But it’s the future. There’s no present anymore. People aren’t satisfied with regular skateboards or regular bikes, etc. But the unicycle is a new one. Those were outmoded a hundred years ago, I thought, but somehow, they’ve made a comeback. Some weirdos ride along the sides of business streets on those things, sometimes without a helmet. And then teenagers ride those razor scooters that can speed up to twenty miles per hour, and they’re not wearing helmets either. It’s Mad Max world, which I’d never predicted would arrive in my lifetime.

The only thing I did predict when I was just a boy, around ten years old, was that everyone would get their own television channel. But I’m not completely accurate with that prediction because their channels aren’t yet streaming on TV services–but maybe they will at some point. There is such an invention as YouTube, where anyone can broadcast themselves. People make a living now, putting themselves on camera in their laptops and releasing episodes of them just looking at me and expressing their thoughts about anything. Some of these folks are actually entertaining me with their personalities, not all of them but some.
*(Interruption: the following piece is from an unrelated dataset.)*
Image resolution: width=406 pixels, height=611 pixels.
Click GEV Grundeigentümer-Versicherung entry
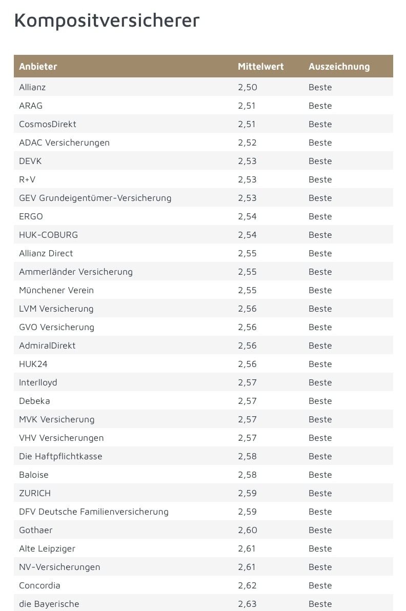coord(95,198)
How I didn’t predict the internet, just everyone having their own channel, I find it strange that I could predict one thing and not the other.

It’s hard to imagine what will come next as I use my phone to pay for coffee. People can now upload their driver’s licenses to their smartphones. How’s that going to work? Our social security cards are coming next. We’re slowly being sucked into our phones. Sooner or later, we’ll physically be trapped inside them. People will wonder what happened to Grandma Felicia. She’ll be stuck inside her phone with the rest of her information.

Nothing.

Nothing is more discouraging than having nothing to say, nothing to do except stare out a window at a coffee shop at listless people on a Tuesday morning. I took the week off from work, thank God, but I’m still thinking about it and what shitstorm I’ll come back to next Monday. But why worry now? Just enjoy the time off.

The coffee shop is crammed with customers. I waited twenty minutes for my coffee, and my cheese Danish was cold. It’s not really a coffee; it’s espresso with hazelnut syrup. I hate hazelnut usually, but they make it better here.

There’s nothing today except writing and walking. I’ll walk for five miles in the afternoon and listen to a podcast about football.

It’s that time of year again. I watched two games last night. One of them was a blowout from the first quarter, so I switched to the other game, which was, on the other hand, sort of competitive. The Washington Commanders upset the Cincinnati Bengals, who were a seven-point favorite in Cincinnati, mind you. The Bengals have a shitty defense, or at least no pass defense, so the rookie quarterback of the Commanders, Jayden Daniels, tossed it all over the yard on the Bengals and put up over thirty points by the end of the game. He’s playing like the rookie of the year so far, the Heisman Trophy winner who looks much better than the media darling Caleb Williams who was the first overall pick in the NFL draft this year.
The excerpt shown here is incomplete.